I think of a good friend, a master artist who’s been tattooing for 20 years. He tells me that 15 years ago he started tattooing a lot of cover-ups for women who had been cutters in their teen years. And now, he tells me, it’s all the time. It’s mostly flowers. He says they want to plant a garden in the tracks. He had a woman once come to him who had been so severely beaten by her husband he’d ruptured her femoral artery, and her thigh and leg were obscured in the matrix of veins showing through. She’d always been fascinated by tattoos, but that husband hated them on women and hated women who had them, so now, divorced and in her 50s, she covered up his abuse with a dragon wrapped around her thigh down to her ankle.
It’s always intimate for me, says my tattoo artist friend — man or woman. But while he’s working, he won’t talk unless you want to. And he doesn’t want to generalize, but many women want to talk. There is a point at which intimacy becomes abstraction, when the camera gets too close to the flesh, rendering it animal, when the wings get too close to the sun, rendering it death itself. But when women talk to me, my friend says, I feel our closeness actually dampens the risk of dissociation. I want to bring magic to it, he says, and that magic lives in conversation. Their stories are about taking ownership over their bodies and over past pain and over fear and over the mutilation that they’d brought to themselves, this time a change by choice. Think of the women who get beautiful tattoos where their nipples were after double mastectomies. Or trans folk who choose to accentuate scars that themselves mark deliberate, wrenching change. Putting things down is the art of leaving them behind — but that is not as blunt as forgetting.
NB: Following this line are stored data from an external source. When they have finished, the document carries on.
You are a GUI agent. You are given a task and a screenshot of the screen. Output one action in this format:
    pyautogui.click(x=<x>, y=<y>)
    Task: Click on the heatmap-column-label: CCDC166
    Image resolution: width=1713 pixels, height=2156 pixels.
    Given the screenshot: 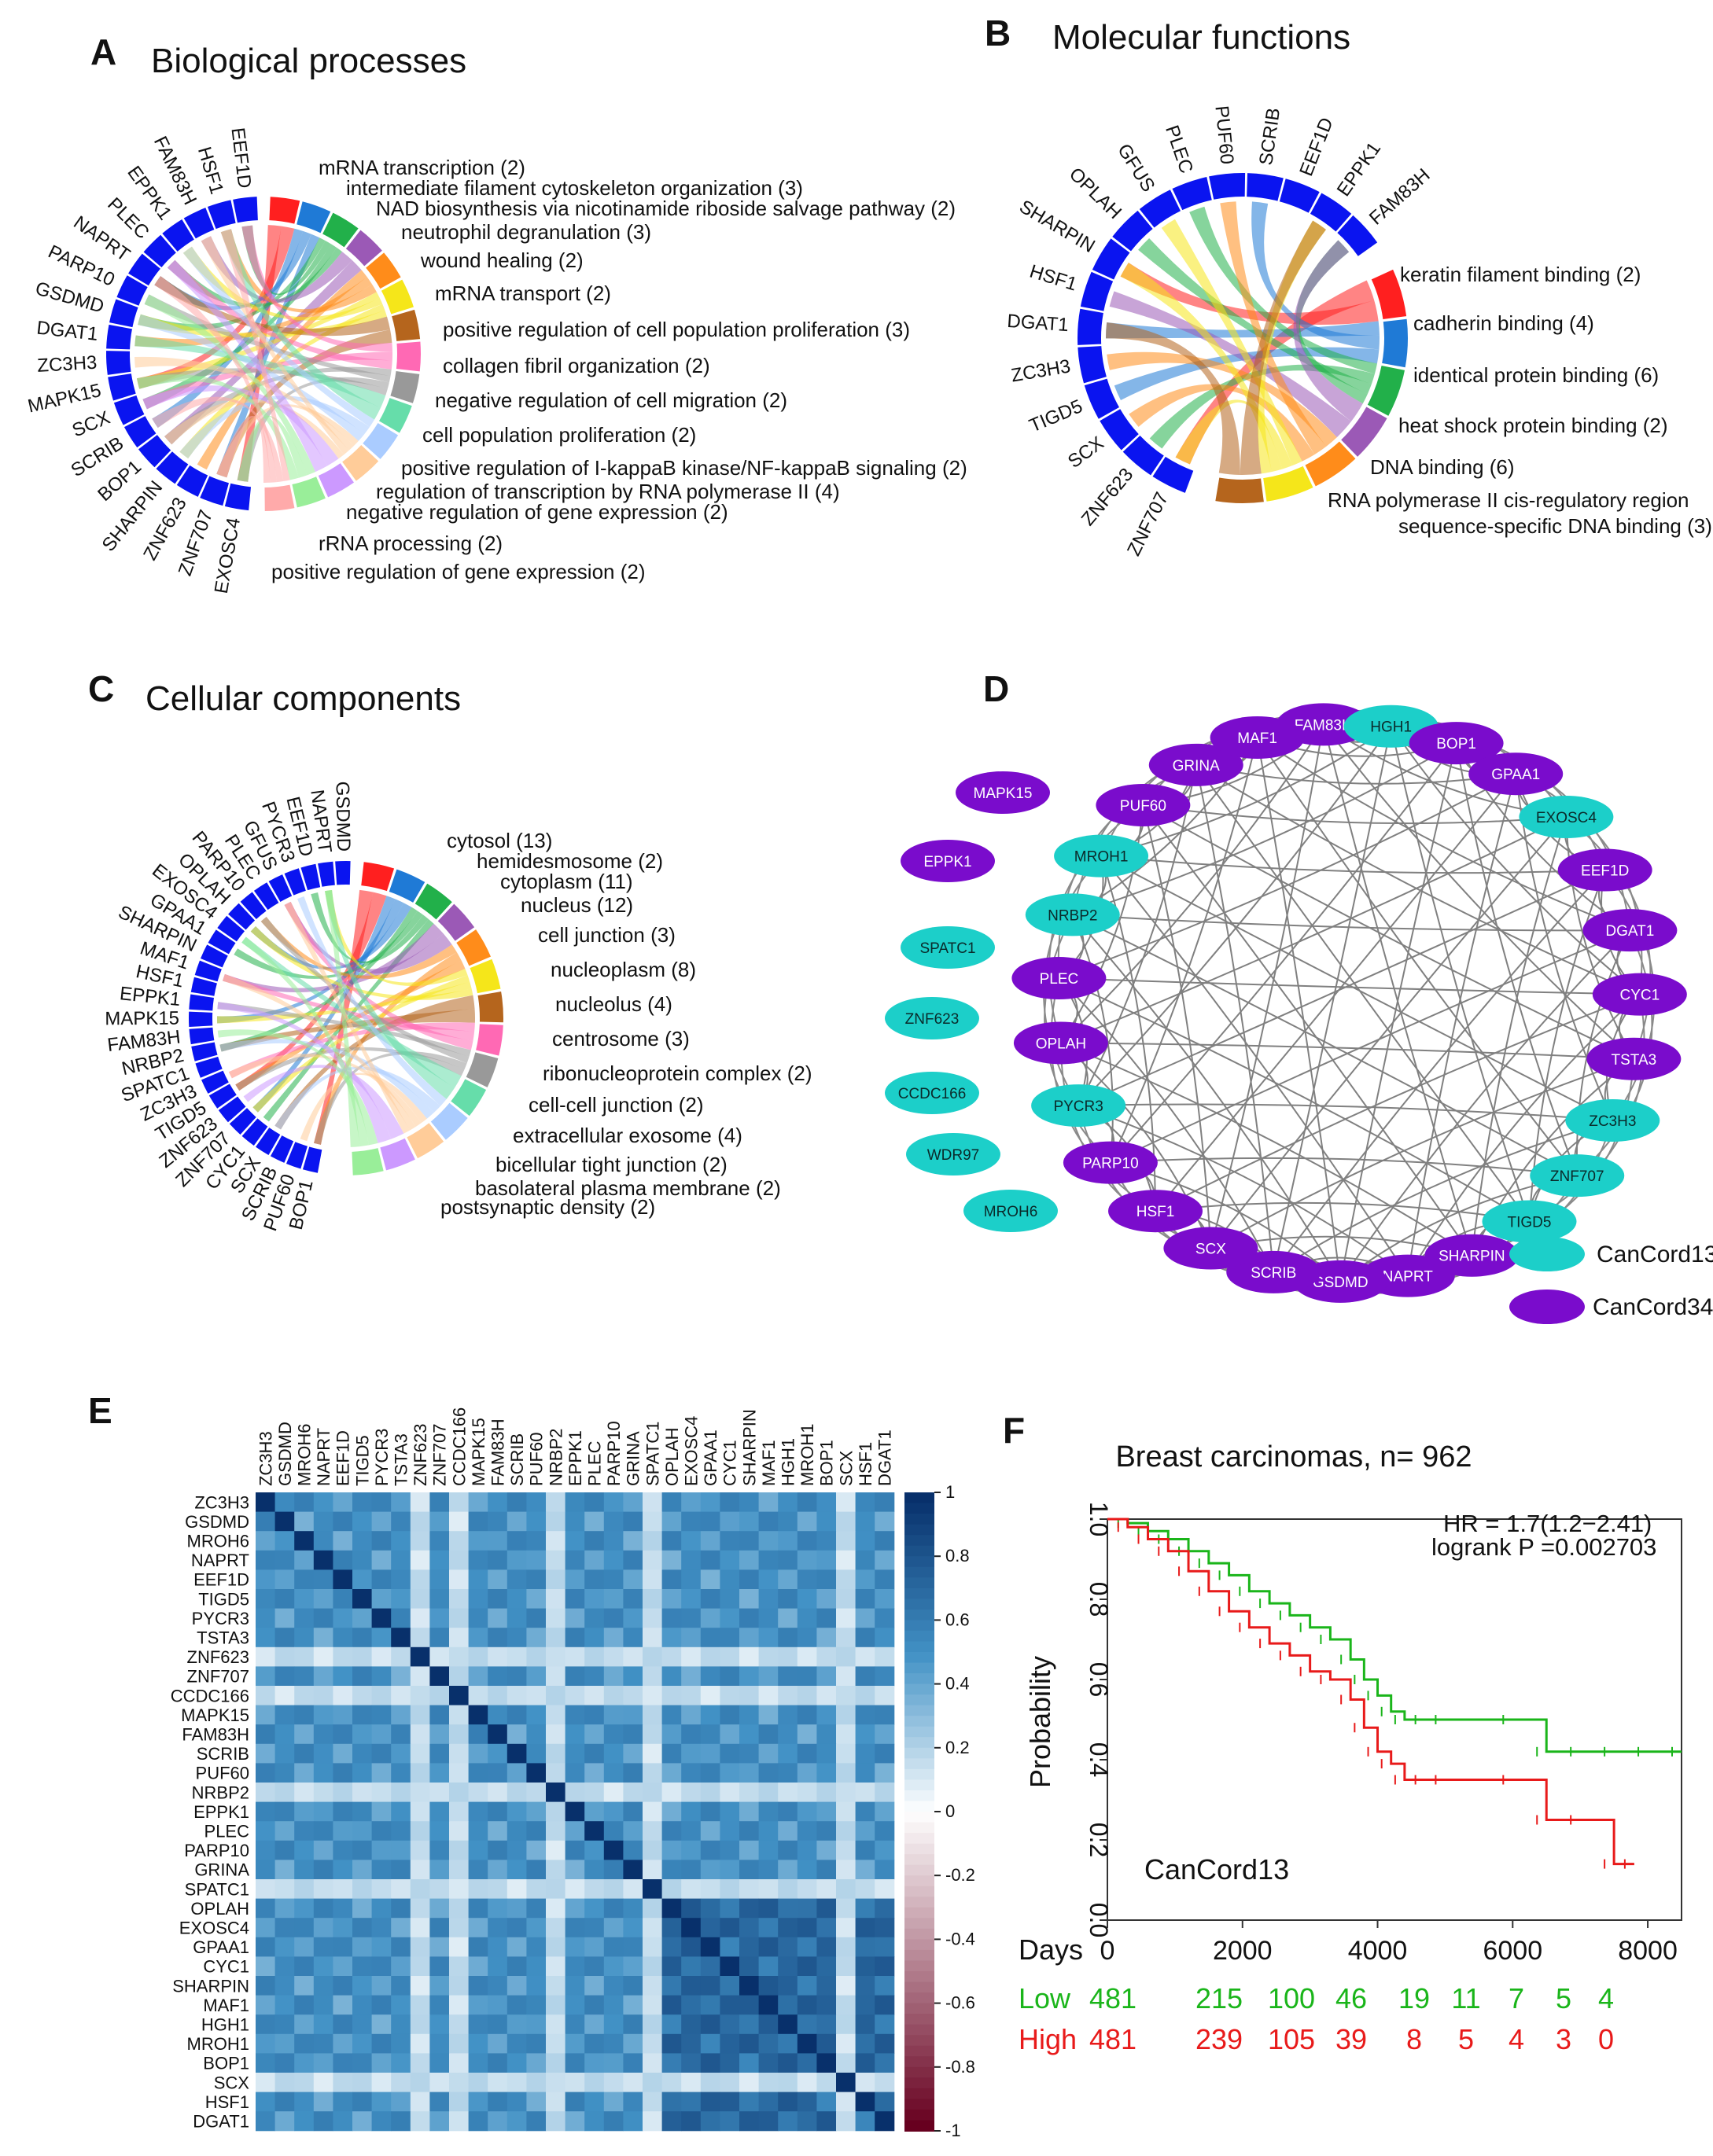 What is the action you would take?
    pyautogui.click(x=459, y=1446)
On my arm, there’s a masterful rendering of Rockwell Kent’s iconic portrait of Moby Dick breaching. Rays of sun beat on the whale, streams of water fall from his body. Another is a small blue wave I’d seen a friend doodle in her notebook in college, and we were having a good day, so I got it tattooed. I have a flower on my back, another on my arm, and a swan on my thigh, the cover art off my 22-year-old self’s favorite record. More, still. Though the catalysts for these decisions have largely been lost to time, the tattoos are not among the things in my life that I regret. This kind of art fades, like love — in importance, in relevance, in vibrancy. It’s a sign that whatever you’re marking, good or bad, will lose its power and be diminished. A reminder that you are not what happens to you, but how you choose, again and again, to react. So the changes of love and joy, as much as pain, are marked in tattoos — and when I mark a good thing, even great love, by the work of another person’s hand on a body that will change, I am accepting that the thing I grab close is going to be altered, too.
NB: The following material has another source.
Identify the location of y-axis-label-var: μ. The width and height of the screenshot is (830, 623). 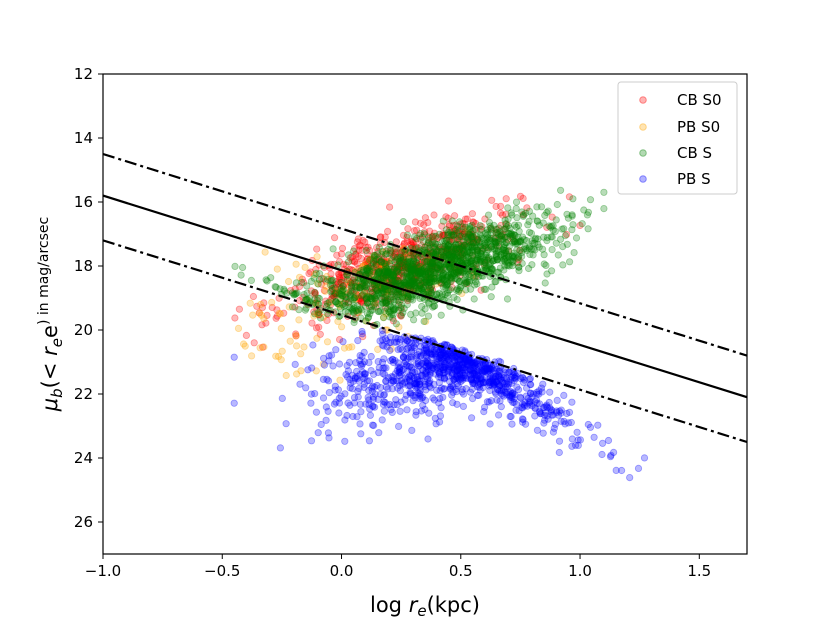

My most recent tattoo is one view of a gastropod shell, on the back of my upper arm where I never see it. My husband got another view, in the same spot on the opposite arm. It would be — and still is — the little home we carry with us. It was a gift to ourselves we couldn’t afford in the week after our wedding. When we lay there together, in pain and exhilaration in a strange studio in Miami, we laughed with the artists about the irony — that kind that’s more like truth — of what we were doing. Had done. Marriage is not an attempt at staying the present. At least, good marriages aren’t. And neither are good tattoos.